Earlier, the site was a paddy field; earlier still, a forest overgrown with moss. Traces of the site’s history remains, such as a sluice gate to draw water.

The site of the new hotel was a forest, where many trees would be cut down due to construction. Because the total area of the forest site and that of the meadow site were nearly the same, Junya Ishigami proposed to relocate the entire forest to the adjacent meadow. Through this act, the meadow site is transformed not only by moving the forest, but also by superimposing all the layers from past environments in the site’s history: the landscape of the paddy field and the landscape of the mossy forest are overlapped as one. Trees from the adjacent forest are rearranged on the site, and water is drawn in from the existing sluice gate to fill countless ponds, all connected to the existing irrigation system with water flowing continuously at different rates. The ponds and trees spread across the entire site at a close density never found within nature, with moss laid out beautifully to fill the spaces in between.
== Current jury members ==
- Nathalie de Vries, chair. Architect and urbanist, principal and co-founder of MVRDV, Rotterdam, Netherlands.
- Aric Chen, juror. Design curator and Artistic Director of Rotterdam's Het Nieuwe Instituut, b. in USA.

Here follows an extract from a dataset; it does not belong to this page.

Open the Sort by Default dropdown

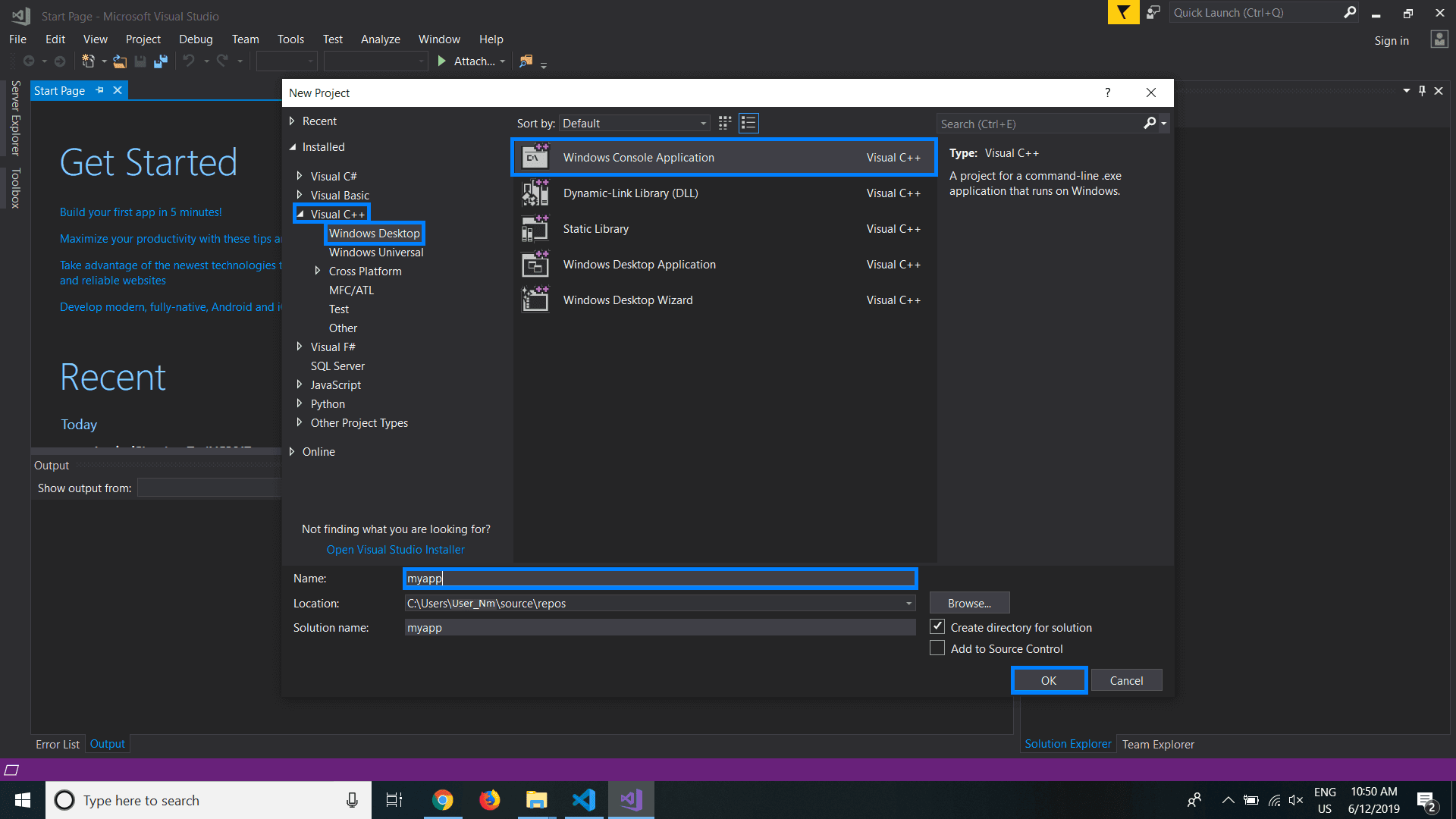(635, 124)
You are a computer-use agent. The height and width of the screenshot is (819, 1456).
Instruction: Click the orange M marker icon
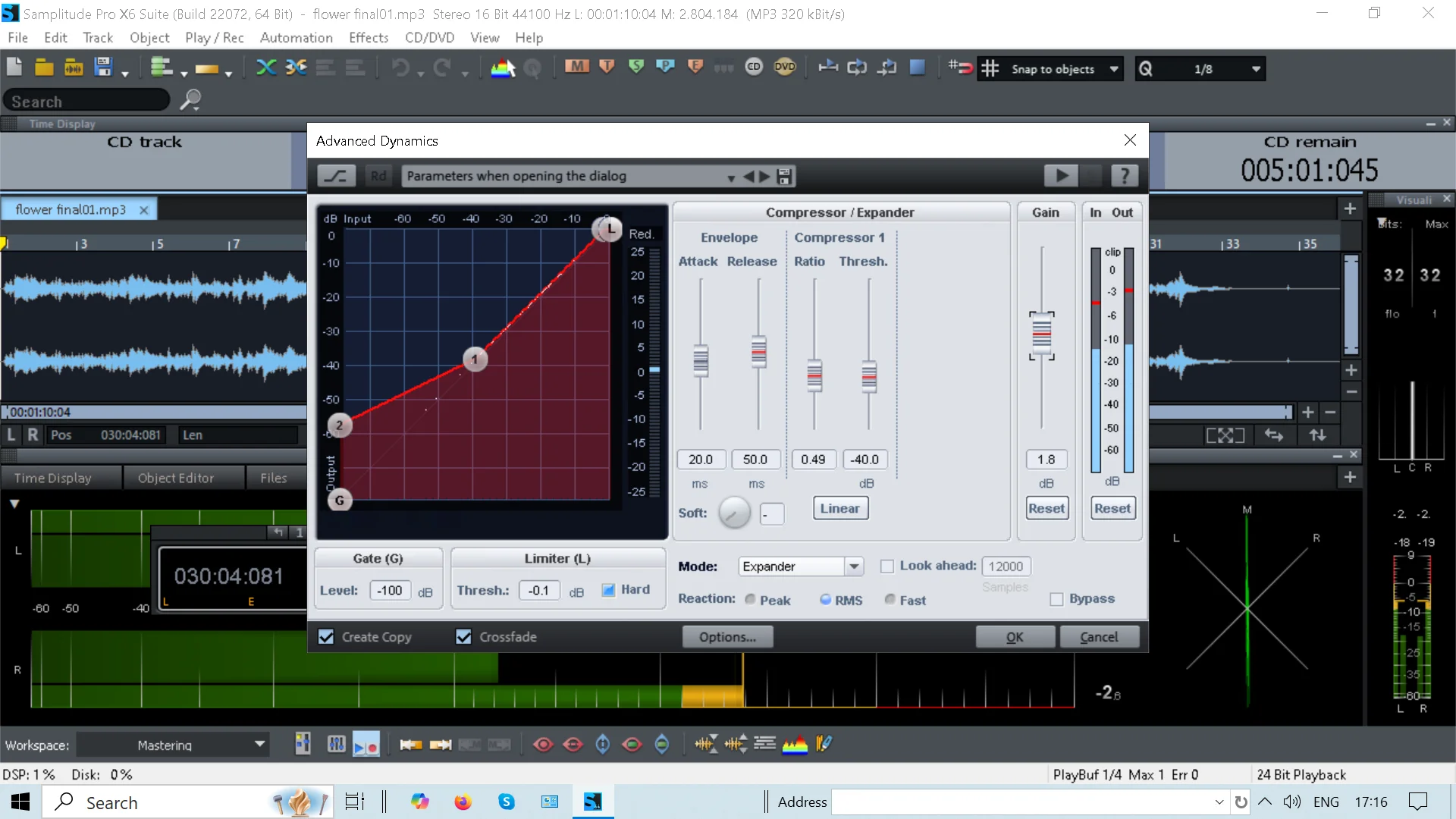[x=576, y=67]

- Sumayya Vally, juror. Architect, founder and director of Counterspace, Johannesburg, South Africa, and London, UK.
- Anne Marie Galmstrup juror. Architect, founder and director of Galmstrup Architects, London, UK.
== Past jury members ==
- 2019-2023 Martha Schwartz, chair. Landscape architect, urbanist, and artist, USA.

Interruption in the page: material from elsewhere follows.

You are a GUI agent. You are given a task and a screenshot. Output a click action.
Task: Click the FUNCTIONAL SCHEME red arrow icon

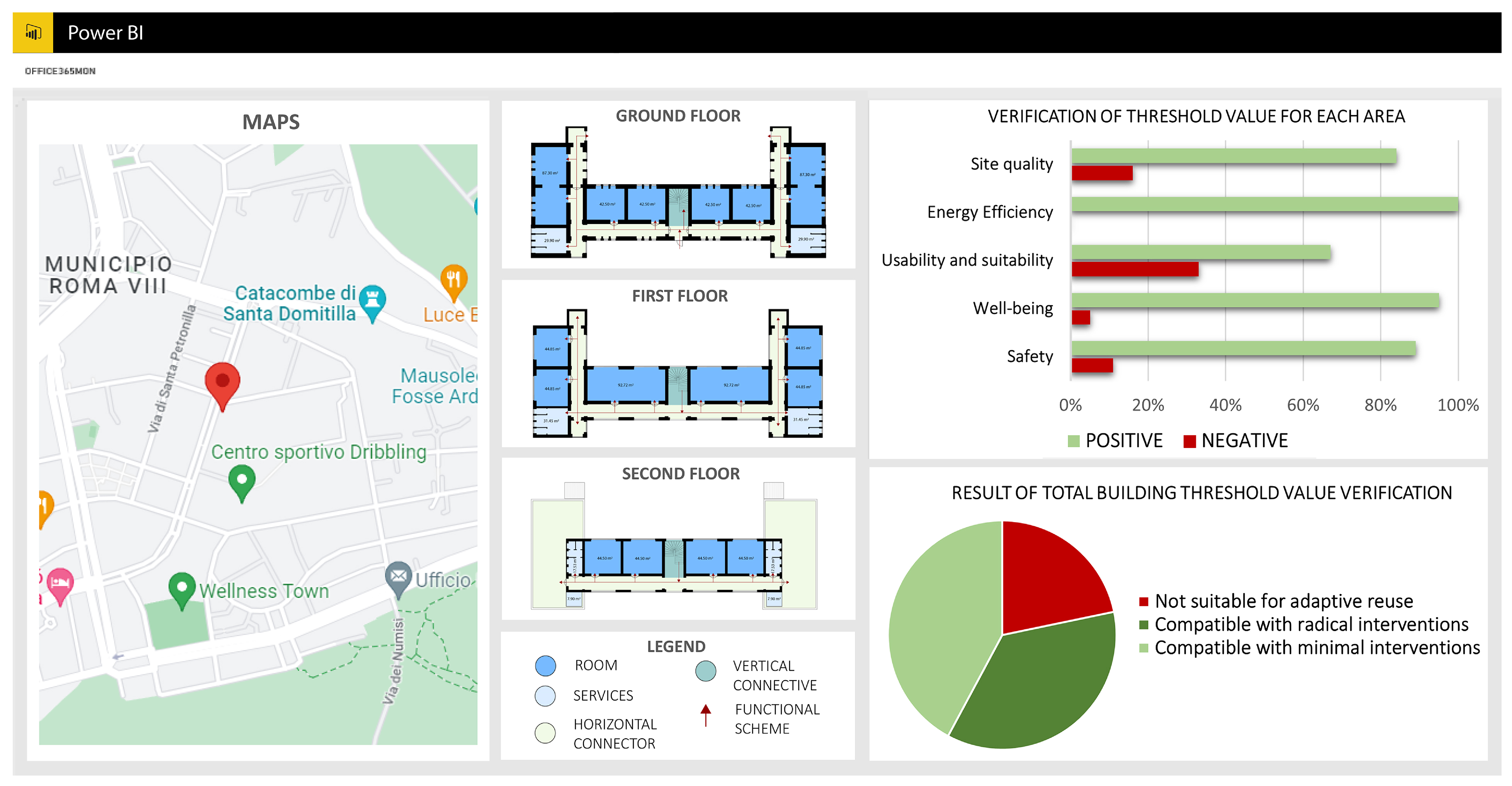pos(706,715)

- 2020-2025 Xu Tiantian, juror. Architect, founding principal, DnA, Beijing, China.
- 2019-2024 Kjetil Trædal Thorsen, juror, chair 2023-24. Architect, co-founder and design principal of Snöhetta Architects, Norway.
- 2019-2023 Louis Becker, juror and board member. Architect and design principal of Henning Larsen Architects, Denmark.

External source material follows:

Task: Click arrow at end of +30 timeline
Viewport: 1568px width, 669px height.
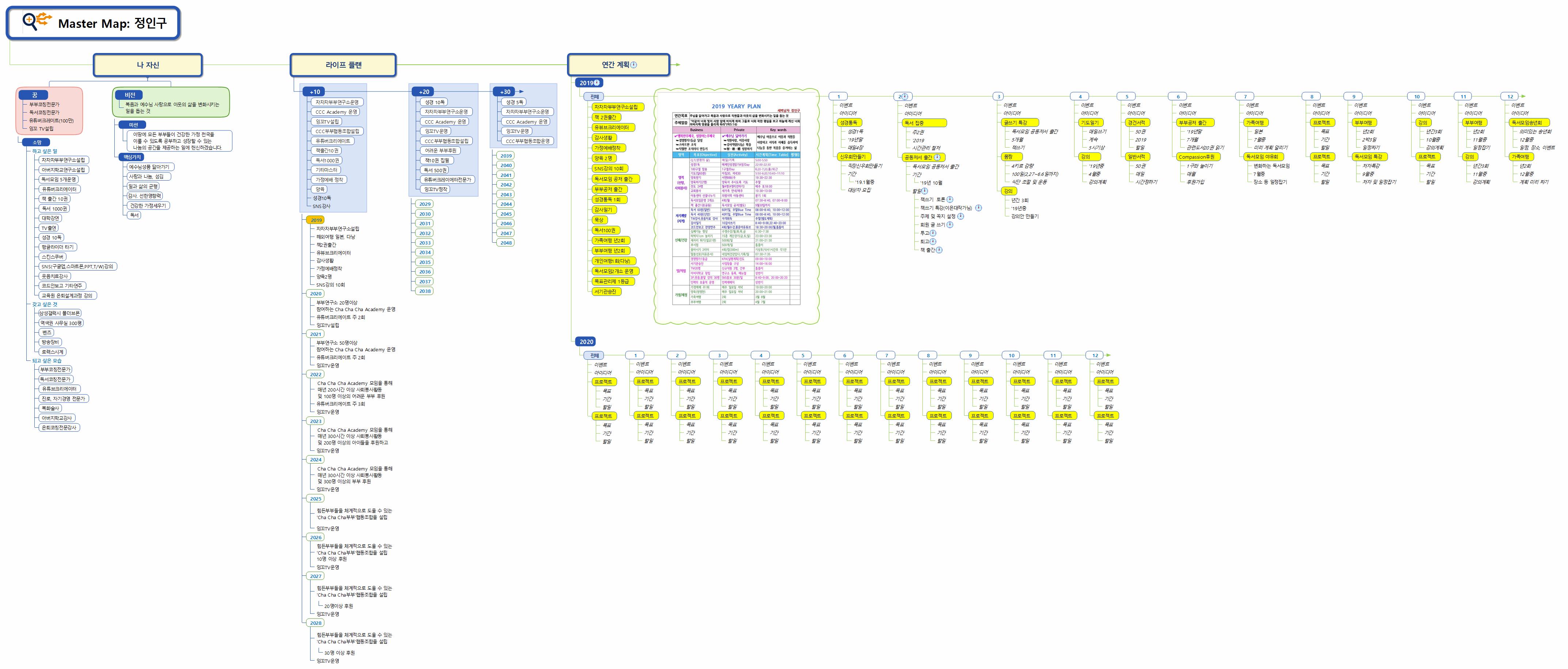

- 2019-2023 Wilhelm Vossenkuhl, juror. Professor (em.) and philosopher. Germany.

== OBEL Teaching Fellowships ==
The aim of the OBEL Teaching Fellowships is to bring the professional and academic realms closer together by enhancing the debate and learnings of the award theme chosen within that year.

The Fellowships support the teaching of a new course or courses within an official program at an accredited academic institution. Illustrating the goal of bringing new voices into academia, thus showing dedication to and support of the objectives of OBEL.

In its first edition in 2023, OBEL received applications from 19 different countries. The winners of the first cycle will teach at the International University of East Africa in Uganda, Yaba College of Technology in Nigeria, Pontificia Universidad Católica de Chile in Latin America, and at the College of Science and Technology (Bhutan).